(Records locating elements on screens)
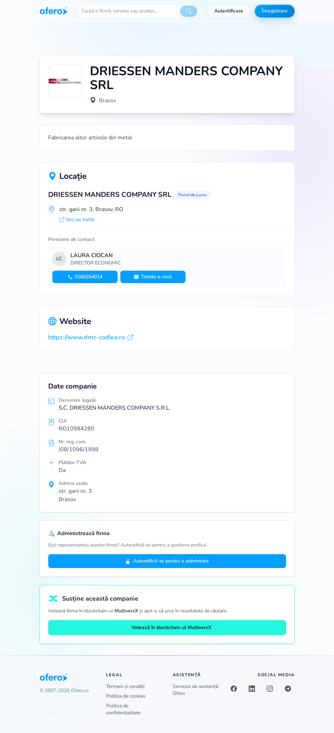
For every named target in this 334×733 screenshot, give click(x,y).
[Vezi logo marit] (65, 81)
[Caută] (188, 11)
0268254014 (85, 276)
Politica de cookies (126, 696)
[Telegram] (288, 689)
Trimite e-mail (153, 276)
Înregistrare (275, 11)
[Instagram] (270, 689)
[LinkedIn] (252, 689)
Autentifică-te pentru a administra (167, 561)
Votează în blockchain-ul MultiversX (167, 627)
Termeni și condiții (125, 686)
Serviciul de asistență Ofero (195, 690)
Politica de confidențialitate (123, 709)
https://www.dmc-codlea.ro (90, 337)
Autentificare (228, 11)
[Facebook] (234, 689)
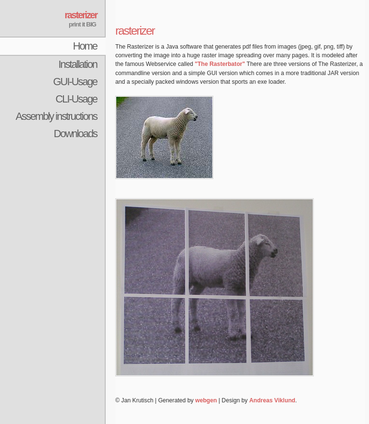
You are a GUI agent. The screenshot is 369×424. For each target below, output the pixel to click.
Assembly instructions (56, 116)
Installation (77, 64)
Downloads (75, 134)
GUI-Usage (75, 82)
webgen (206, 400)
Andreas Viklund (272, 400)
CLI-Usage (76, 99)
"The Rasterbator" (220, 64)
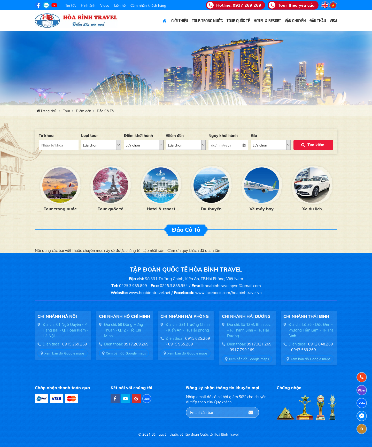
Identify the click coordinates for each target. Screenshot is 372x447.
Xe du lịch (312, 208)
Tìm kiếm (315, 144)
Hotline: (238, 5)
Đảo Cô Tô (105, 110)
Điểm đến (83, 110)
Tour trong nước (60, 208)
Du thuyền (211, 208)
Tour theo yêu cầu (296, 5)
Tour (66, 110)
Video (104, 5)
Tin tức (70, 5)
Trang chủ (164, 21)
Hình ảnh (88, 5)
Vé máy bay (262, 208)
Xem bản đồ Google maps (64, 353)
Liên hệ (120, 5)
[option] (60, 187)
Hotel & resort (161, 208)
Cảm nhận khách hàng (148, 5)
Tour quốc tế (110, 208)
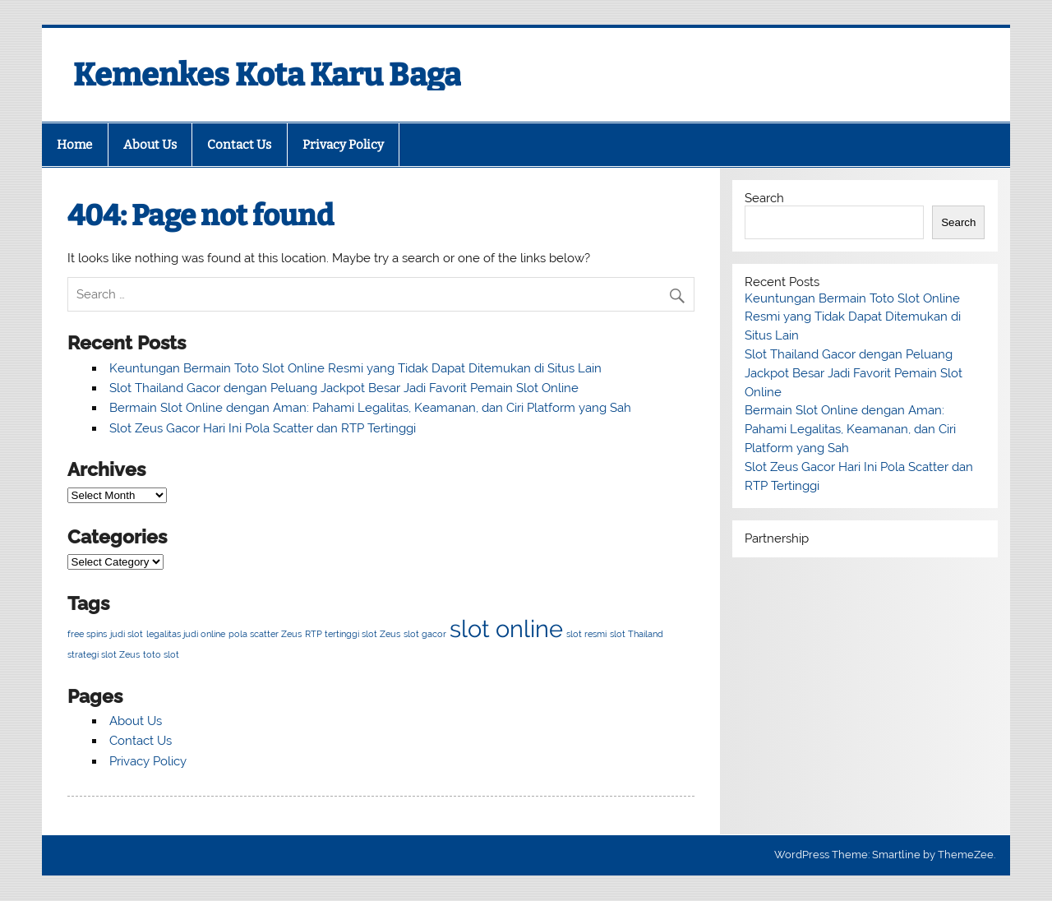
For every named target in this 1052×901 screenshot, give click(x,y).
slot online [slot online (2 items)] (506, 628)
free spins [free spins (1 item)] (87, 634)
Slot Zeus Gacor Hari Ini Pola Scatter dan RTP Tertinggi (262, 428)
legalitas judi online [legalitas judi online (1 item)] (185, 634)
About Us (150, 144)
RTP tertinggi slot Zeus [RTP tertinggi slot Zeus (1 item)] (352, 634)
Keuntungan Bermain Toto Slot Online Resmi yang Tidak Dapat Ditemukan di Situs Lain (355, 368)
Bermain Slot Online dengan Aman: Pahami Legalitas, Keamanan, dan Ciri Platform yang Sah (370, 407)
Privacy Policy (343, 144)
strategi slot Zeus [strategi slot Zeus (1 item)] (103, 654)
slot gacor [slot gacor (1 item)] (425, 634)
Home (74, 144)
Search (764, 198)
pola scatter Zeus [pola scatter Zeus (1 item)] (265, 634)
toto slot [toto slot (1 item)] (161, 654)
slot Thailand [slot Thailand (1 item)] (636, 634)
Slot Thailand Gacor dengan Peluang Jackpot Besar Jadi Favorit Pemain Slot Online (344, 388)
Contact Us (239, 144)
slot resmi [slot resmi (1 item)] (586, 634)
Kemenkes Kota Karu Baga (267, 75)
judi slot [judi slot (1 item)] (126, 634)
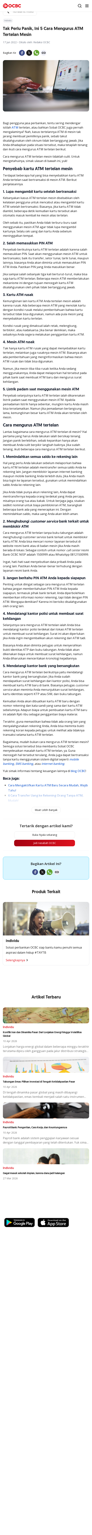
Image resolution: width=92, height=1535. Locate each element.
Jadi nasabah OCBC (44, 843)
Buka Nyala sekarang (44, 834)
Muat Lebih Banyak (46, 810)
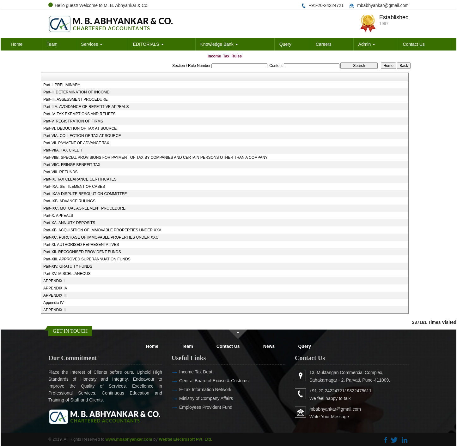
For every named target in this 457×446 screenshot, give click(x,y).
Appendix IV (53, 302)
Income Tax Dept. (187, 371)
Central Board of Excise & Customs (204, 380)
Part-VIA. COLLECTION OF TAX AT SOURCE (82, 136)
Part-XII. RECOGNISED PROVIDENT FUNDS (82, 252)
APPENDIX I (53, 281)
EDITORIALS (148, 44)
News (269, 346)
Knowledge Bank (219, 44)
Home (16, 44)
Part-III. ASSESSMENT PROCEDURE (75, 99)
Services (91, 44)
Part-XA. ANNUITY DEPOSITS (69, 223)
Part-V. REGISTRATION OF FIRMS (73, 121)
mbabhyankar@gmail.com (383, 5)
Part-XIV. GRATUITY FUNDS (67, 266)
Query (285, 44)
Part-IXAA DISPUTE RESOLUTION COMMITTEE (85, 194)
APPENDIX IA (55, 288)
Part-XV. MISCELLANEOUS (67, 273)
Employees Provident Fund (196, 407)
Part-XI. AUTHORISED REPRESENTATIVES (81, 244)
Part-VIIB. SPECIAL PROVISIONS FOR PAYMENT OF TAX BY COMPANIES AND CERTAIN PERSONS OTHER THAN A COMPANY (155, 157)
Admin (366, 44)
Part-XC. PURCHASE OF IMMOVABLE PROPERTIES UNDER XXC (100, 237)
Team (52, 44)
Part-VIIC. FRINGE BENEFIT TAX (72, 165)
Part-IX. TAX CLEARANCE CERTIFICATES (80, 179)
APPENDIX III (55, 295)
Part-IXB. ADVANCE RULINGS (69, 201)
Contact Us (414, 44)
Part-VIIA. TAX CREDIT (63, 150)
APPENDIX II (54, 310)
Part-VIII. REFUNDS (60, 172)
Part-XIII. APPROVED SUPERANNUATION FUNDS (87, 259)
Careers (324, 44)
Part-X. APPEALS (58, 215)
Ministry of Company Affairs (197, 398)
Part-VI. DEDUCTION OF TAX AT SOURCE (80, 128)
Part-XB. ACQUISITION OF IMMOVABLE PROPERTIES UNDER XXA (102, 230)
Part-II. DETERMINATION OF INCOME (76, 92)
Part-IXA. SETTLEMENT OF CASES (74, 186)
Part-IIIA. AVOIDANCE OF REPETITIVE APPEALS (86, 106)
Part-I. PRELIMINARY (61, 85)
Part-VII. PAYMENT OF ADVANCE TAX (76, 143)
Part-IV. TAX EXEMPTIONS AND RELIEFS (79, 114)
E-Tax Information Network (196, 389)
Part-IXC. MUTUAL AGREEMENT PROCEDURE (84, 208)
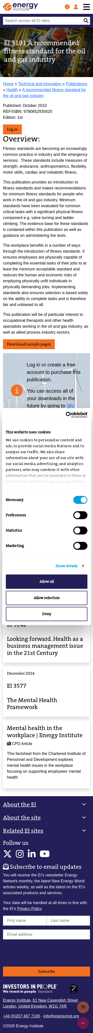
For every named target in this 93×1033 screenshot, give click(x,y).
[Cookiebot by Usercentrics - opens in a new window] (66, 415)
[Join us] (67, 7)
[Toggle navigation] (86, 7)
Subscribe (46, 971)
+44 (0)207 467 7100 (21, 1016)
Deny (46, 613)
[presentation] (40, 953)
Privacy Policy (29, 909)
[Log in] (76, 7)
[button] (46, 804)
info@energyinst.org (61, 1016)
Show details (67, 566)
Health (12, 90)
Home (8, 84)
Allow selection (47, 597)
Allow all (46, 581)
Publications (76, 84)
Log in (12, 129)
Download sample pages (29, 344)
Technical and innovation (40, 84)
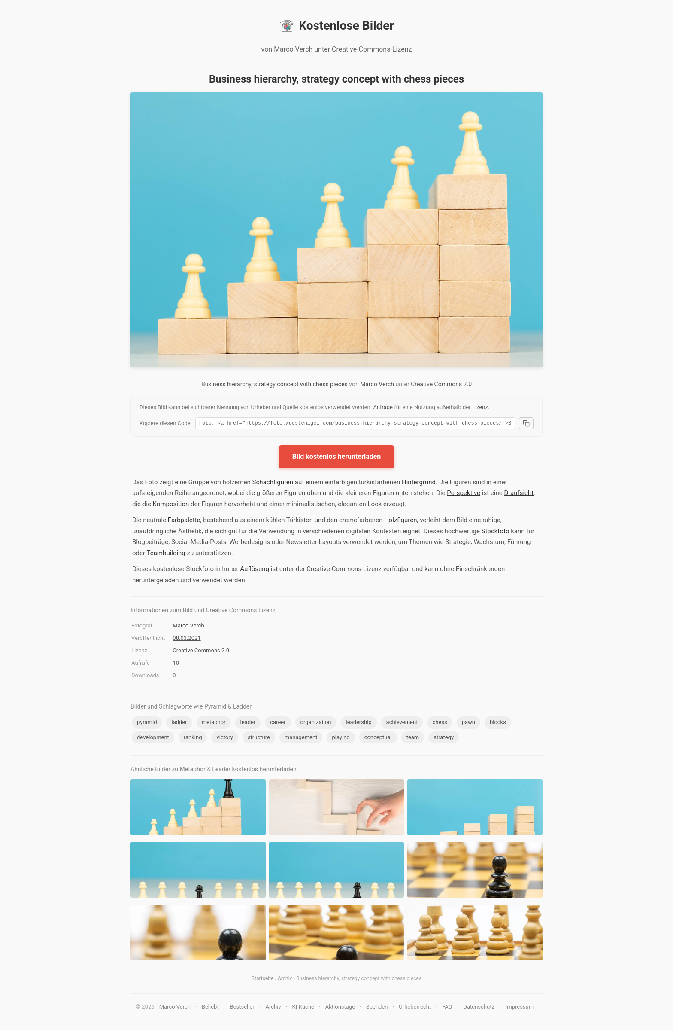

**TASK REQUIREMENTS:** Copy every line above word for word, leaving out the picture lines.

**COMPLETED EXERCISE:**
For every named target in this 334×733 screenshot, give click(x,y).
[Vezi logo marit] (65, 81)
[Caută] (188, 11)
0268254014 (85, 276)
Politica de cookies (126, 696)
[Telegram] (288, 689)
Trimite e-mail (153, 276)
Înregistrare (275, 11)
[Instagram] (270, 689)
[LinkedIn] (252, 689)
Autentifică-te pentru a administra (167, 561)
Votează în blockchain-ul MultiversX (167, 627)
Termeni și condiții (125, 686)
Serviciul de asistență Ofero (195, 690)
Politica de confidențialitate (123, 709)
https://www.dmc-codlea.ro (90, 337)
Autentificare (228, 11)
[Facebook] (234, 689)
You are a GUI agent. The screenshot is 369×424. For each target below, output the pixel to click.
Assembly instructions (56, 116)
Installation (77, 64)
Downloads (75, 134)
GUI-Usage (75, 82)
webgen (206, 400)
Andreas Viklund (272, 400)
CLI-Usage (76, 99)
"The Rasterbator" (220, 64)
Identify the click coordinates for each target. Screenshot is 372x447.
Xe du lịch (312, 208)
Tìm kiếm (315, 144)
Hotline: (238, 5)
Đảo Cô Tô (105, 110)
Điểm đến (83, 110)
Tour trong nước (60, 208)
Du thuyền (211, 208)
Tour theo yêu cầu (296, 5)
Tour (66, 110)
Video (104, 5)
Tin tức (70, 5)
Trang chủ (164, 21)
Hình ảnh (88, 5)
Vé máy bay (262, 208)
Xem bản đồ Google maps (64, 353)
Liên hệ (120, 5)
[option] (60, 187)
Hotel & resort (161, 208)
Cảm nhận khách hàng (148, 5)
Tour quốc tế (110, 208)
For every named target in this 1052×901 screenshot, give click(x,y).
slot online [slot online (2 items)] (506, 628)
free spins [free spins (1 item)] (87, 634)
Slot Zeus Gacor Hari Ini Pola Scatter dan RTP Tertinggi (262, 428)
legalitas judi online [legalitas judi online (1 item)] (185, 634)
About Us (150, 144)
RTP tertinggi slot Zeus [RTP tertinggi slot Zeus (1 item)] (352, 634)
Keuntungan Bermain Toto Slot Online Resmi yang Tidak Dapat Ditemukan di Situs Lain (355, 368)
Bermain Slot Online dengan Aman: Pahami Legalitas, Keamanan, dan Ciri Platform yang Sah (370, 407)
Privacy Policy (343, 144)
strategi slot Zeus [strategi slot Zeus (1 item)] (103, 654)
slot gacor [slot gacor (1 item)] (425, 634)
Home (74, 144)
Search (764, 198)
pola scatter Zeus [pola scatter Zeus (1 item)] (265, 634)
toto slot [toto slot (1 item)] (161, 654)
slot Thailand [slot Thailand (1 item)] (636, 634)
Slot Thailand Gacor dengan Peluang Jackpot Besar Jadi Favorit Pemain Slot Online (344, 388)
Contact Us (239, 144)
slot resmi [slot resmi (1 item)] (586, 634)
Kemenkes Kota Karu Baga (267, 75)
judi slot [judi slot (1 item)] (126, 634)
Image resolution: width=92, height=1535. Locate each element.
Jadi nasabah OCBC (44, 843)
Buka Nyala sekarang (44, 834)
Muat Lebih Banyak (46, 810)
For every named target in this 457×446 screenshot, give click(x,y).
Appendix IV (53, 302)
Income Tax Dept. (187, 371)
Central Board of Excise & Customs (204, 380)
Part-VIA. COLLECTION OF TAX AT SOURCE (82, 136)
Part-XII. RECOGNISED PROVIDENT FUNDS (82, 252)
APPENDIX I (53, 281)
EDITORIALS (148, 44)
News (269, 346)
Knowledge Bank (219, 44)
Home (16, 44)
Part-III. ASSESSMENT PROCEDURE (75, 99)
Services (91, 44)
Part-XA. ANNUITY DEPOSITS (69, 223)
Part-V. REGISTRATION OF FIRMS (73, 121)
mbabhyankar@gmail.com (383, 5)
Part-XIV. GRATUITY FUNDS (67, 266)
Query (285, 44)
Part-IXAA DISPUTE RESOLUTION COMMITTEE (85, 194)
APPENDIX IA (55, 288)
Part-XV. MISCELLANEOUS (67, 273)
Employees Provident Fund (196, 407)
Part-XI. AUTHORISED REPRESENTATIVES (81, 244)
Part-VIIB. SPECIAL PROVISIONS FOR PAYMENT OF TAX BY COMPANIES AND CERTAIN PERSONS OTHER THAN A COMPANY (155, 157)
Admin (366, 44)
Part-XC. PURCHASE OF IMMOVABLE PROPERTIES UNDER XXC (100, 237)
Team (52, 44)
Part-VIIC. FRINGE BENEFIT TAX (72, 165)
Part-IX. TAX CLEARANCE CERTIFICATES (80, 179)
APPENDIX III (55, 295)
Part-IXB. ADVANCE RULINGS (69, 201)
Contact Us (414, 44)
Part-VIIA. TAX CREDIT (63, 150)
APPENDIX II (54, 310)
Part-VIII. REFUNDS (60, 172)
Part-XIII. APPROVED SUPERANNUATION FUNDS (87, 259)
Careers (324, 44)
Part-X. APPEALS (58, 215)
Ministry of Company Affairs (197, 398)
Part-VI. DEDUCTION OF TAX AT SOURCE (80, 128)
Part-XB. ACQUISITION OF IMMOVABLE PROPERTIES UNDER XXA (102, 230)
Part-II. DETERMINATION OF INCOME (76, 92)
Part-IXA. SETTLEMENT OF CASES (74, 186)
Part-IIIA. AVOIDANCE OF REPETITIVE APPEALS (86, 106)
Part-I. PRELIMINARY (61, 85)
Part-VII. PAYMENT OF ADVANCE TAX (76, 143)
Part-IV. TAX EXEMPTIONS AND RELIEFS (79, 114)
E-Tax Information Network (196, 389)
Part-IXC. MUTUAL AGREEMENT PROCEDURE (84, 208)
For every named target in this 93×1033 screenshot, give click(x,y).
[Cookiebot by Usercentrics - opens in a new window] (66, 415)
[Join us] (67, 7)
[Toggle navigation] (86, 7)
Subscribe (46, 971)
+44 (0)207 467 7100 (21, 1016)
Deny (46, 613)
[presentation] (40, 953)
Privacy Policy (29, 909)
[Log in] (76, 7)
[button] (46, 804)
info@energyinst.org (61, 1016)
Show details (67, 566)
Health (12, 90)
Home (8, 84)
Allow selection (47, 597)
Allow all (46, 581)
Publications (76, 84)
Log in (12, 129)
Download sample pages (29, 344)
Technical and innovation (40, 84)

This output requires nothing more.